**DOCUMENT SECTION:**
The Four R's That Make Every Tax Season Better Than The Last

5 min read
Nov 5, 2025 12:13:24 PM

The Four R's That Make Every Tax Season Better Than the Last

Every April 16th, accounting firm owners collapse into their chairs thinking "never again." Yet come January, they're trapped in the same exhausting cycle. In a recent episode of the "Who's Really the Boss?" podcast, Marcus Dillon and I share how our firm broke this pattern by transforming summer into structured "Improvement Season."

Fresh off dropping both daughters at college (and officially empty nesters except for our high-maintenance dog, Cash), we shared our Four R's framework to ensure each tax season at Dillon Business Advisors actually gets better than the last. 

**If you would like to receive CPE for the podcast episode related to this article, visit Earmark CPE.

The Problem With Traditional Post-Tax Season Approaches

Most accounting firms treat the months after April 15th in one of two ways. Either they completely disconnect for an extended break, losing all momentum and forgetting the specific pain points that made tax season difficult. Or they immediately dive into new projects without rest, burning out their teams before the next busy season even arrives.

Both approaches guarantee one outcome: next tax season will be just as painful as the last.

If you wait too long to address problems, everyone within the firm forgets how painful things were or what didn't work. Those brilliant solutions that seemed obvious at 11 PM on April 14th? They disappear if you wait until June (or beyond) to capture them.

The Four R's Framework

Instead of the typical summer drift, at Dillon Business Advisors, we designate April 16th through August 15th as official "Improvement Season" with four distinct phases:

Recharge: Strategic Rest Without Losing Momentum

The first breakthrough challenges conventional wisdom about recovery. Marcus frames it perfectly: "It's recharge, not retire."

We recommend just three to five days off (seven maximum) immediately after the deadline. This tight timeframe preserves team energy and the sharp memory of what needs fixing. For example, when tax season ended mid-week in 2025 with Easter weekend following, we gave the team an extra day off to allow a long weekend of rest and recovery.

**EXERCISE TASKS:**
1) Revise the tax season article, starting with "Fresh off dropping" and going on through "visit Earmark CPE.", with "Cash" changed to "Biscuit".
2) List each distinct month-and-day date written with a "th" ending in the tax season article.
3) Write the next part of the tax season article, picking up after its final sentence.
The listing that follows is separate material and has nothing to do with the tax season article.

**DATA SEGMENT:**

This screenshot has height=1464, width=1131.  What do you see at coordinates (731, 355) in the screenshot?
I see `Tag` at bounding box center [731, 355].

**ANSWERS BELOW:**
1)
Fresh off dropping both daughters at college (and officially empty nesters except for our high-maintenance dog, Biscuit), we shared our Four R's framework to ensure each tax season at Dillon Business Advisors actually gets better than the last. 

**If you would like to receive CPE for the podcast episode related to this article, visit Earmark CPE.

2) April 16th, April 15th, April 14th, August 15th

3)
But before anyone left, the tax season survey was already in team members' hands. People could complete it during quiet moments or while waiting for final returns to process. By Tuesday after Easter, our leadership team had compiled feedback ready to analyze, while the pain points still stung and victories still glowed.

 Review: Systematic Feedback Collection

The review phase transforms scattered observations into actionable initiatives. We use a dual approach at DBA: team surveys capture ground-level experiences while leadership analyzes key performance indicators (KPIs) and metrics.

This year's review uncovered an oversight from our January 31 acquisition. We hadn't immediately obtained 7216 disclosures (allowing external contractors to work on tax files) from acquired clients. "Not having that limited the available team members that could help with some of those projects," Marcus explained. "If we had the whole team available to help, it would have gone a lot smoother."

I take a practical approach to review meetings. "Put it on the calendar." I no longer wait until everything is figured out. Instead, I block time first, creating "accountability to continue moving forward." Perfect preparation is the enemy of progress.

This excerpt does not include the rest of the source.